**Text excerpt**
+ + + +

This was a beautiful summer evening in Durango and the sunset as I sat there consumes my memory of that night to this day. I was shaking and crying. They were not tears of fear. They were tears for all I had lost and for the complete lack of fear that I had just come close to losing the ultimate gift..my life. My kid’s lives would have been altered once again, but this time to a point of no return. At that time I had no idea that in a matter of a few months I would be fighting for my God given right to just be their dad and spend equal amounts of time with them. That didn’t matter at this moment. I watched as cars silently passed by far below. Distant to the point of silence, yet so close. The sun slowly dipped behind the La Plata Mountains. The last bits of light stretching its luminous arms across the valley before me. A gentle alpenglow illuminating the town I came to love and call home. The pastures below were full of livestock completely oblivious to my battle with gravity. I remember watching a cyclist pass by and seeing his small headlamp piercing the dusk like a pinhole in the ensuing darkness. I was alone. More alone, in more ways, than I had ever been in this lifetime. I wasn’t scared, just lonely and cold. The dryness in my throat was tantamount to swallowing an entire bale of cotton. High above the valley, above the Animas River, unable to hear its flowing pulse, I sat and contemplated what had just happened. My head was burried in my knees as I sat upon this ledge and stared at the encroaching darkness. The last bits of pastel light exploding in the sky. My cheeks were soaked and caked in dirt and tears. I felt numb but unafraid. I was tired but I felt so alive. I was free. It was just me and the canvas before me. The wind was my companion and this small rock ledge my island. No one could take anything else away from me for this was my fortress. Suddenly I felt the life that had been taken away from me replaced by a sense of peace and gaiety. I sat for another hour composing my mind and freeing my soul. Letting it all go. Allowing my galloping pulse to slow to a normal rythhm. Then I slowly downclimbed to where I had left my rope, packed my gear, hiked to my truck and sat there and cracked open a beer. To say that it was the best tasting beer of my life would be a gross dishonor to the experience!

+ + + +

**Problems to solve**
**1.** In the Durango story, behind which mountains did the sun dip?
**2.** Please continue the Durango story from its last sentence onward.
The lines that come next have no part in this.

**Stored data**
+ + + +

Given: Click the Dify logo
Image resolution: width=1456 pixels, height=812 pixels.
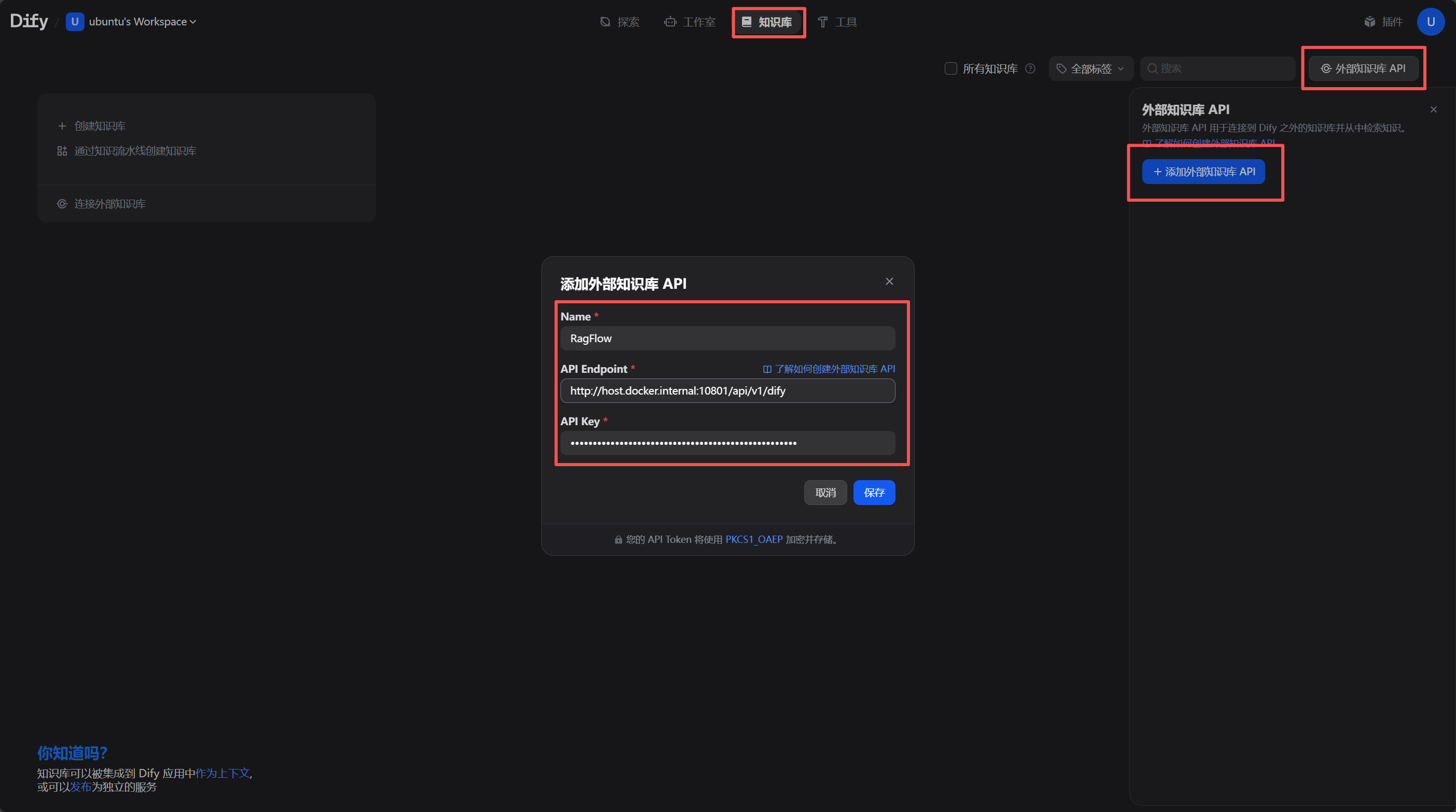Looking at the screenshot, I should pos(29,21).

+ + + +

**Results**
**1.** The La Plata Mountains.

**2.**
The months that followed saw me climbing less and less, focusing more on my other passion- fighting! Everyday was filled with a constant state of motion and emotion. To stop would only allow the deamons of my life to creep back into my mind. I had hired an attorney and that was his job, not mine. I was invited on small climbing trips, day trips, after work trips, and every other type of climbing trip there was. My friends had my back, and I knew that. Friends who I had been less than attentive to in the past were suddenly there in my face. Unwilling and unable to watch me spiral down. Unwilling to let me fall from the edge of my fortress, unwilling to watch me go it alone…solo. Yet I knew that I needed to keep my feet on the ground for awhile. My mind wandered, over the months, to a good friend who had lost his fight with gravity in November of 2006. It was a Saturday and he had JUST finalized a divorce that mimmicked mine in so many ways. He fought long and hard for what most would consider “fair” and equitable results. He was in Mexico climbing with friends, celebrating if you will, when he decided to solo a climb that had wrapped its fingers around his heart and mind. The climb was WELL within his abilities. This time he would not come home. The next day (Sunday) we got the news that they had found his body. His ex-wife no sooner left the funeral service and she was packed and on her way out of the state. Jimmy’s family has almost no contact with his little girl to this day.

I knew that I needed to be here for my kids. I knew that life had just BEGUN for me. The world before me was scary, yet full of excitement. I just needed to stay grounded, stay alive, feel alive. I needed to focus on the fighting, not just with my fists, but fighting the battles that lay before me. Ultimately it all worked out. December 9th 2009 is a day I will never forget. I was given my wings on that fateful day. Up to that point all that I could see was loss, yet on this day I was given the wings to fly to wherever I wanted to be. I felt like Michael the archangel. Ready to do battle, exalted and triumphant. I had been battle tested over the course of the preceding 8 months and I was ready to face all that stood in my way of a life full of happiness. I was now the master of my own destiny and the captain of my own soul. My mind and my heart were slowly turning back to the source which had fuled my soul for so many years- climbing and the ever present dance with gravity. The thoughts and memories of climbing needed to be sorted. I needed to put the good memories in the forefront of my mind. I needed to acknowledge some past memories that involved a past life, yet involved climbing, and let them go, for those memories were no longer good. Climbing was MY life and MY source and no one could take that from me. I would not allow my wings to be clipped by the ruthless intent of insanity.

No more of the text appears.